A design for the Gansevoort Peninsula in Hudson River Park

Again, a bit far afield, but my logic: when our local park adds 5.6 acres of green space — even if it’s one and a half miles away — we will use it.

The Hudson River Park Trust rolled out the latest renderings from the design team for the Gansevoort Peninsula at a public meeting last night — the work of landscape architects at James Corner Field Operations, collaborating with nArchitects for the buildings along the eastern edge. Since I am on the Trust board, of course I am biased, but the design is really exciting, full of potential and quite gorgeous.
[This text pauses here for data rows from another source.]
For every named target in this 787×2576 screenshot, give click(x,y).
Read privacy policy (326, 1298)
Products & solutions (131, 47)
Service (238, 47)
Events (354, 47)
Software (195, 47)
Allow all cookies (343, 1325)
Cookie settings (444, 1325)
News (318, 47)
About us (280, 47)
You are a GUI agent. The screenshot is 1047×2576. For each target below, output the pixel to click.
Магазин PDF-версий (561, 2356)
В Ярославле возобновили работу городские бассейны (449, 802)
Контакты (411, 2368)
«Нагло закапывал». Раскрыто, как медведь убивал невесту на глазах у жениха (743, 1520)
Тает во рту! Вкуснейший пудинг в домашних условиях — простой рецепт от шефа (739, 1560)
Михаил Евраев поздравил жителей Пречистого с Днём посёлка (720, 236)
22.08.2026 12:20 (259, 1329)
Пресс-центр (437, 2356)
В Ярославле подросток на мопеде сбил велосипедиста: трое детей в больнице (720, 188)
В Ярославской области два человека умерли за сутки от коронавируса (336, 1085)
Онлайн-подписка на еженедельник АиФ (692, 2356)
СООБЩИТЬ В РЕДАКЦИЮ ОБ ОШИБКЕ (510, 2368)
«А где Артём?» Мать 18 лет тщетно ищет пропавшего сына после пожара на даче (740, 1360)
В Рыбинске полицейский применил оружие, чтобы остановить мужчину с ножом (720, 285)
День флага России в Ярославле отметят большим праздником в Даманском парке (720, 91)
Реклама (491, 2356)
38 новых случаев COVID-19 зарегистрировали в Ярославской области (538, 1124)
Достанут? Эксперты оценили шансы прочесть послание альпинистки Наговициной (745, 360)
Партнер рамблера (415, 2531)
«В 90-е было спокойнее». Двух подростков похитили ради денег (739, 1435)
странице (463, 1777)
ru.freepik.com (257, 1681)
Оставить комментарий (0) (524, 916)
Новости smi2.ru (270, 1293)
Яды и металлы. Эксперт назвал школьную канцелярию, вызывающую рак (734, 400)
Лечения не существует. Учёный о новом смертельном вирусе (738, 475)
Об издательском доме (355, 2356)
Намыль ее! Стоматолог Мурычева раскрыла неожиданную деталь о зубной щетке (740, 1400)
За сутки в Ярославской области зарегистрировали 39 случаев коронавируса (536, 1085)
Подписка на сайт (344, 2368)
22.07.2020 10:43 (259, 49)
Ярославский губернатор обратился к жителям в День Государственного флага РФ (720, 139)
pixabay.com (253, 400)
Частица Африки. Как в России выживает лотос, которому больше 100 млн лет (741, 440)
All the local leagues lobbied hard for more field space, but the designers tried to make sure the park would mean more to more people. (Don’t take this the wrong way, but I always say it’s like 10 pounds of shit in a five-pound bag. There’s never enough square acreage to do everything every park user wants or even needs. Alas, this is life in the big city.)

What the park will have is a beach along most of the southern edge, a kayak launch, a dog run, a U-13 turf soccer field and baseball field (this uses up about 1.6 acres of the peninsula), a west-facing reflective area with benches along the entire stretch of what is actually a mapped 13th Avenue, and a lovely plaza/playspace and boulevard along what is the mapped Bloomfield Street on the peninsula’s northern edge. This last piece is a clever design to mitigate the fact that FDNY needs to be able to get its biggest trucks down to the fireboat house at the northwestern corner of the peninsula.

Of course running along the southern edge of the peninsula, hovering over the beach, is David Hammons’ piece of genius: the ghost outline of the original pier, planned and funded by the Whitney, which overlooks the park. The name: Day’s End.

Construction should take one and a half years, starting in late 2020.



  1. Excited to finally have more opportunities to get a closer look at that Fireboat.

    • Before construction starts, you can stroll down Bloomfield Street to the fireboat house. It’s a public street. There’s a gate at the end, but it will definitely get you closer.